Oireachtas Joint and Select Committees
Thursday, 28 April 2022
Public Accounts Committee
2020 Report of the Comptroller and Auditor General and Appropriation Accounts
Vote 24 - Justice
Vote 21 - Prisons
9:30 am
Mr. Seamus McCarthy:
The appropriation account for Vote 24 records gross expenditure of €399 million in 2020. This was a reduction of €140 million, or 26%, on the prior year. The main reason for the reduction in the level of expenditure on the Vote was the transfer of responsibility for certain services to the Department of Children, Equality, Disability, Integration and Youth following the formation of the Government. This included the transfer out of responsibility for the provision of accommodation for asylum seekers. However, the processing of asylum applications remains the responsibility of the Department of Justice.
The Data Protection Commission was also established as a new Vote in 2020. Previously, the commission was funded from the Justice Vote.
Expenditure under the justice Vote in 2020 was distributed across five programmes. The biggest expenditure programme relates to the range of services that together address the strategic objective to "provide a safe and secure Ireland". In 2020, the total spend for that programme was €207 million. This was up almost €27 million, or 15%, year-on-year. The largest component of this spending related to criminal legal aid, which totalled just over €62 million in 2020.
I issued a clear audit opinion relating to the appropriation account for Vote 24. However, I drew attention to disclosures in the statement on internal financial control regarding material instances of non-compliance with national procurement rules that occurred in respect of contracts that operated in 2020.

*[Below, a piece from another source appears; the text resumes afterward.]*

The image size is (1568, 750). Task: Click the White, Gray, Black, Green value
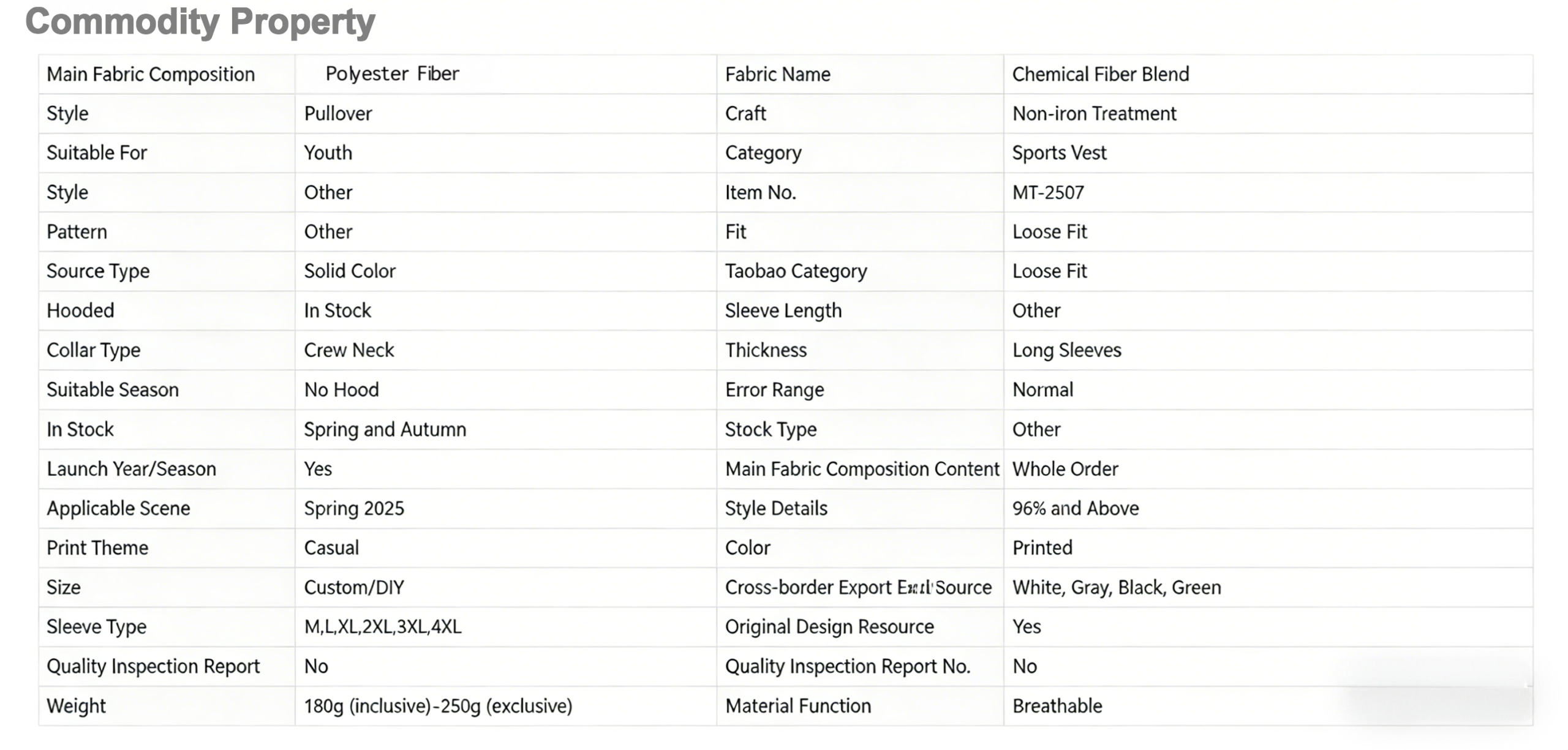pos(1116,588)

I also drew attention to the payment of an EU fine by the Department. The fine, in the amount of €2 million, was imposed due to delayed transposition by Ireland of an EU directive relating to money laundering and terrorist financing.
The Irish Prison Service is formally part of the Department of Justice but is funded and accounted for separately through Vote 21. While the Secretary General of the Department is the Accounting Officer for Vote 21, the Prison Service is headed operationally by its director general.
The 2020 appropriation account for Vote 21 records gross expenditure of almost €401 million. Around two thirds of the expenditure, totalling €271 million, relates to pay. The remainder is spread across a range of areas, including maintenance and improvements to the prison estate, equipment purchases, education and services for prisoners, and other operating costs.
Note 6.5 to the appropriation account provides an update as at September 2021 on progress made by the Prison Service in its arrangements for the operation of staff voluntary mess committees in the larger prisons. The note outlines that governance arrangements have been reviewed and written agreements have been put in place between the committees and the Prison Service.
I understand that the Accounting Officer has provided further detailed information about the operation of the committees in recent correspondence.
I issued a clear audit opinion in relation to the appropriation account for Vote 21. However, I drew attention in my report on the audit to the basis of the valuation of land at Thornton Hall. While the land was valued by the Valuation Office at €2.7 million in 2020, the Prison Service continued to carry the assets at Thornton on the statement of financial position at the historic cost of €49.3 million. This was in contrast to the valuation method applied for all other land and building assets. In my opinion, the exceptional accounting treatment of the assets at Thornton Hall was not warranted.
I also drew attention to material instances of non-compliance with national procurement rules that occurred in respect of contracts operating in 2020 for the supply of goods and services to the Prison Service.